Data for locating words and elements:

= = = =

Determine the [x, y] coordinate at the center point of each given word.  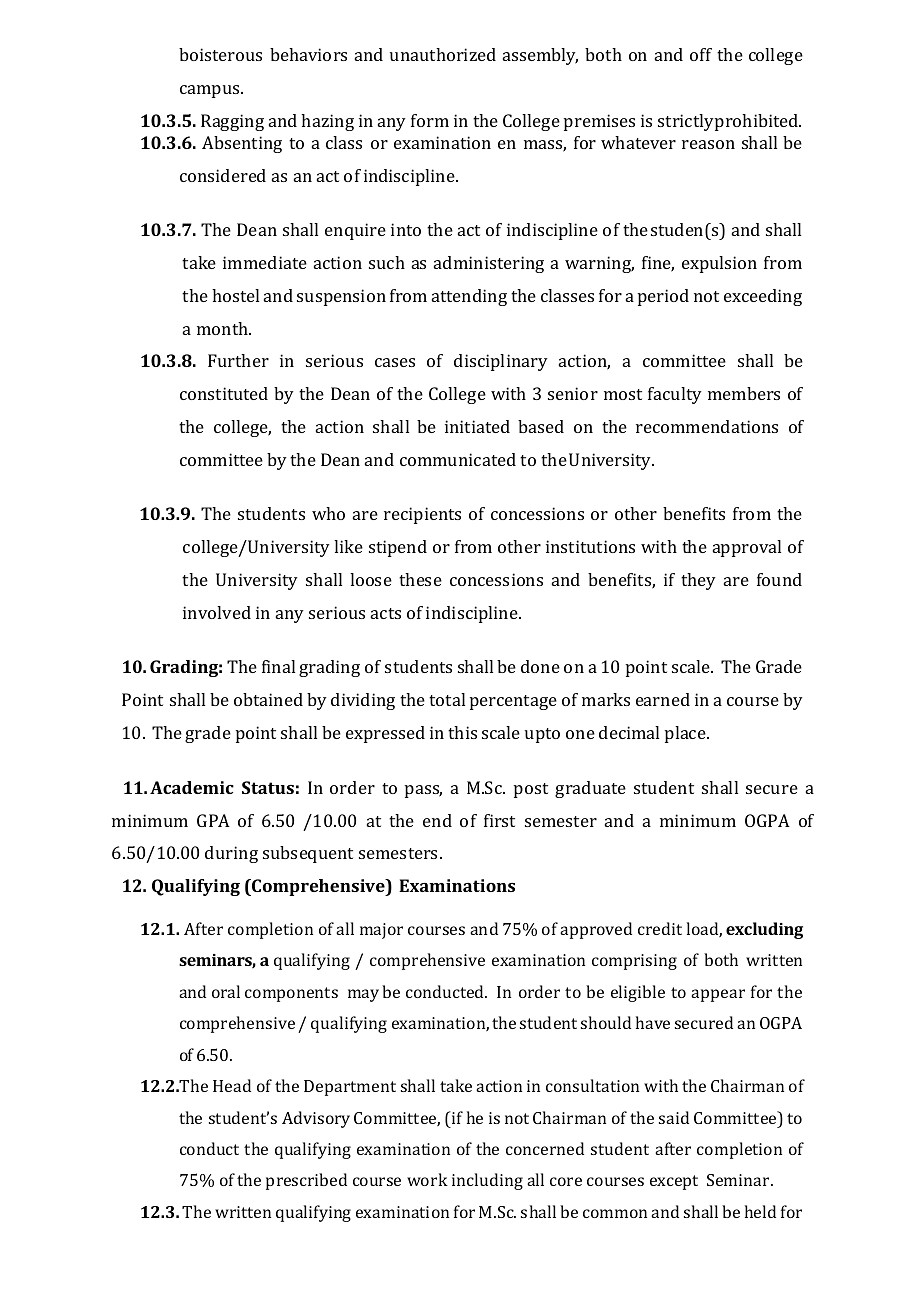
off [701, 54]
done [540, 666]
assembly [540, 56]
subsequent [308, 854]
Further [238, 360]
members [744, 393]
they [698, 581]
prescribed [306, 1181]
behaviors [308, 54]
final [278, 666]
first [499, 820]
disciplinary [501, 362]
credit [660, 928]
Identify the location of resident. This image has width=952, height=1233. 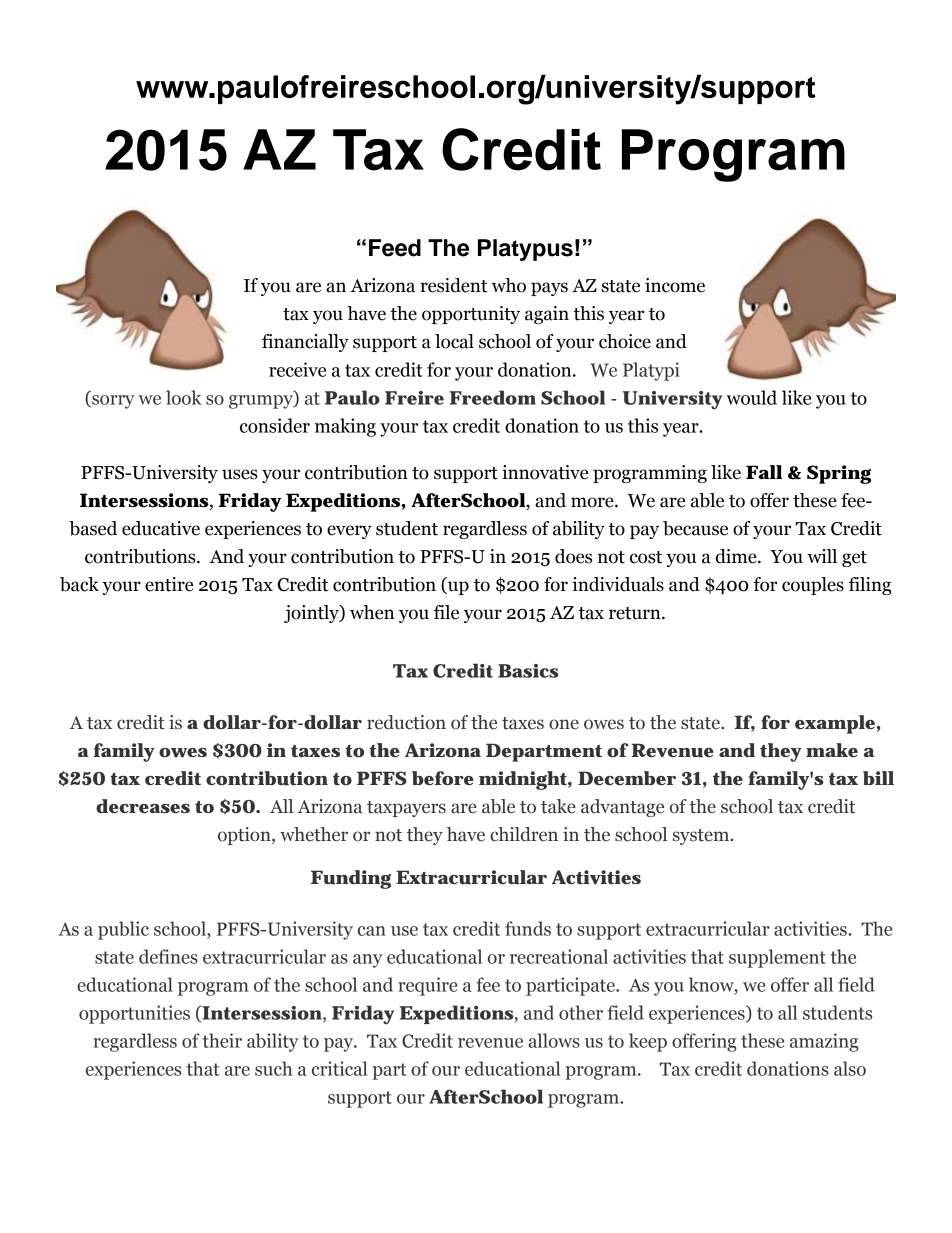
(453, 285).
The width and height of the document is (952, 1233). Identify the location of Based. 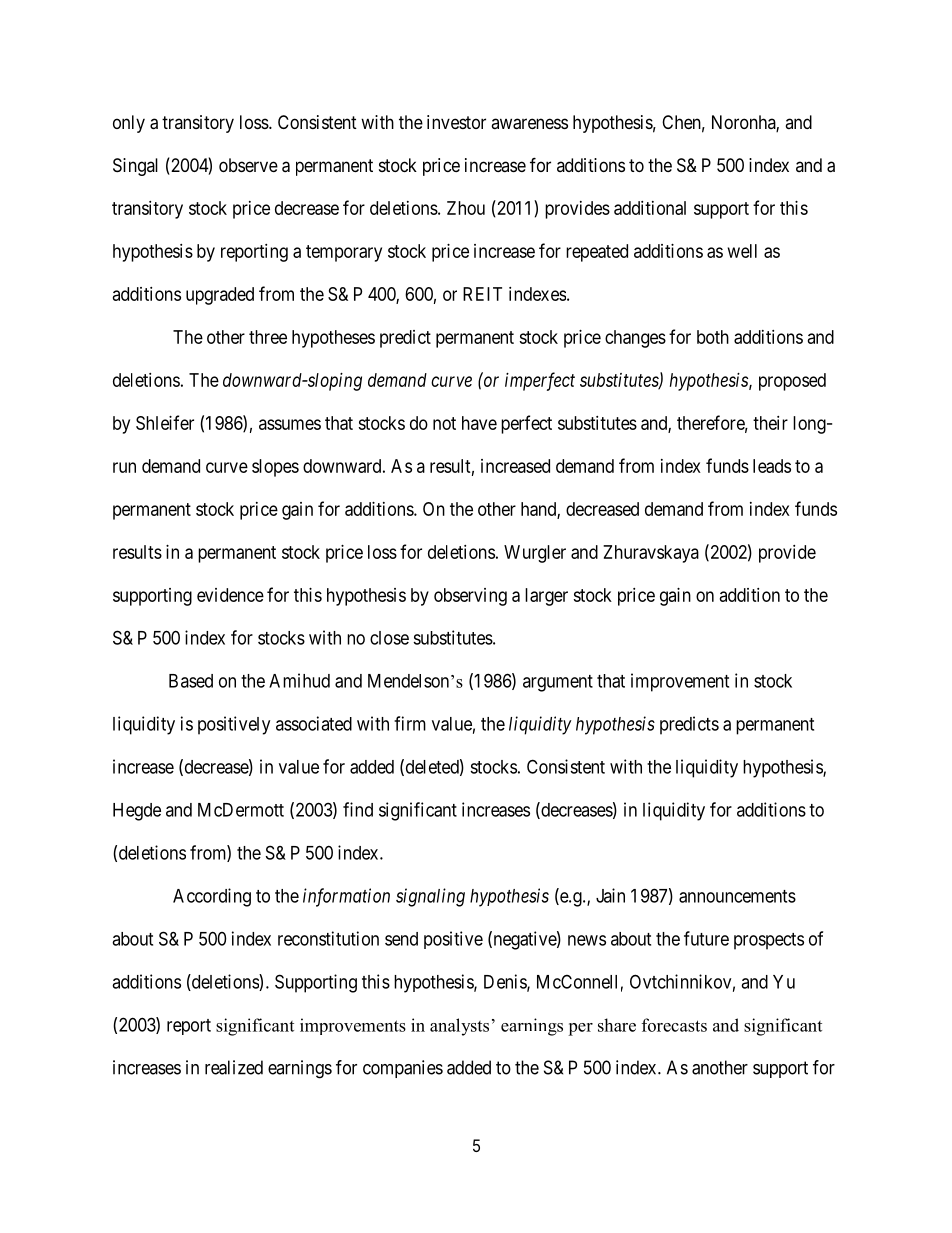
(191, 681).
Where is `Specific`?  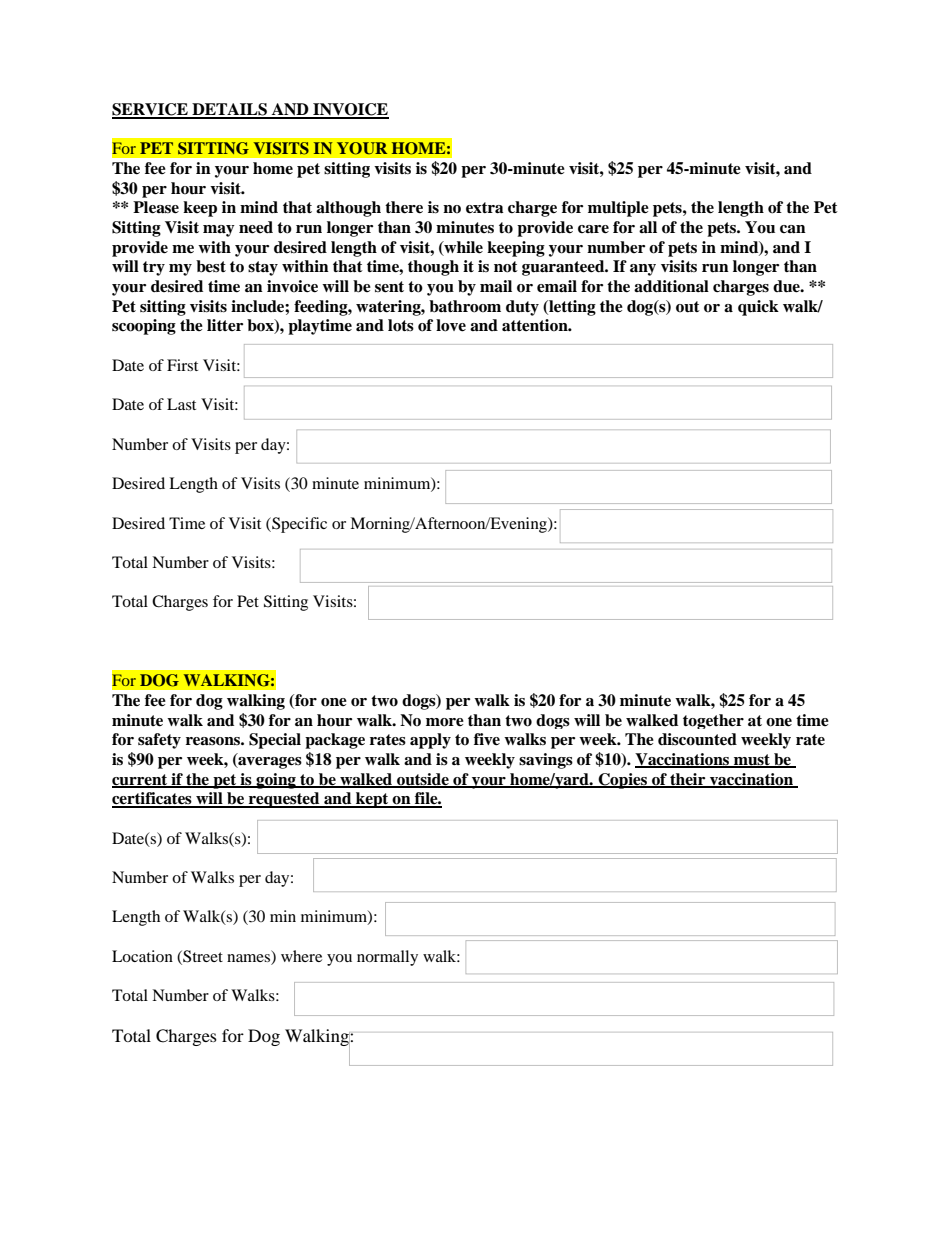
Specific is located at coordinates (298, 525).
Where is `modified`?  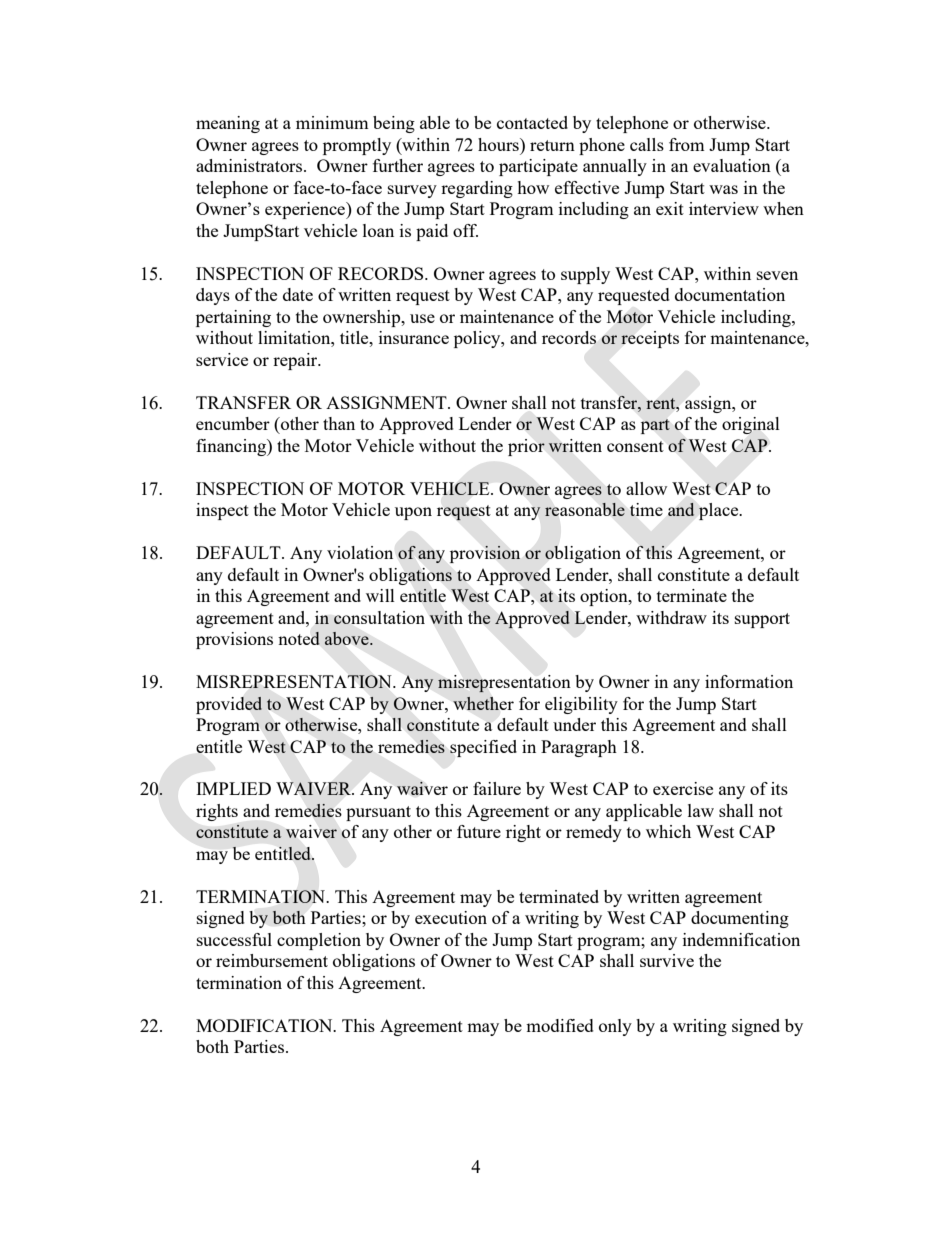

= = = =

GOAL ▸ Format the stretch from the line that contains "they [698, 581]" through the line that contains "(453, 285)." as a JSON list of strings, one string per line, with no pictures.

SOLUTION TO THIS TASK ▸
[
  "they [698, 581]",
  "prescribed [306, 1181]",
  "behaviors [308, 54]",
  "final [278, 666]",
  "first [499, 820]",
  "disciplinary [501, 362]",
  "credit [660, 928]",
  "Identify the location of resident. This image has width=952, height=1233. ",
  "(453, 285)."
]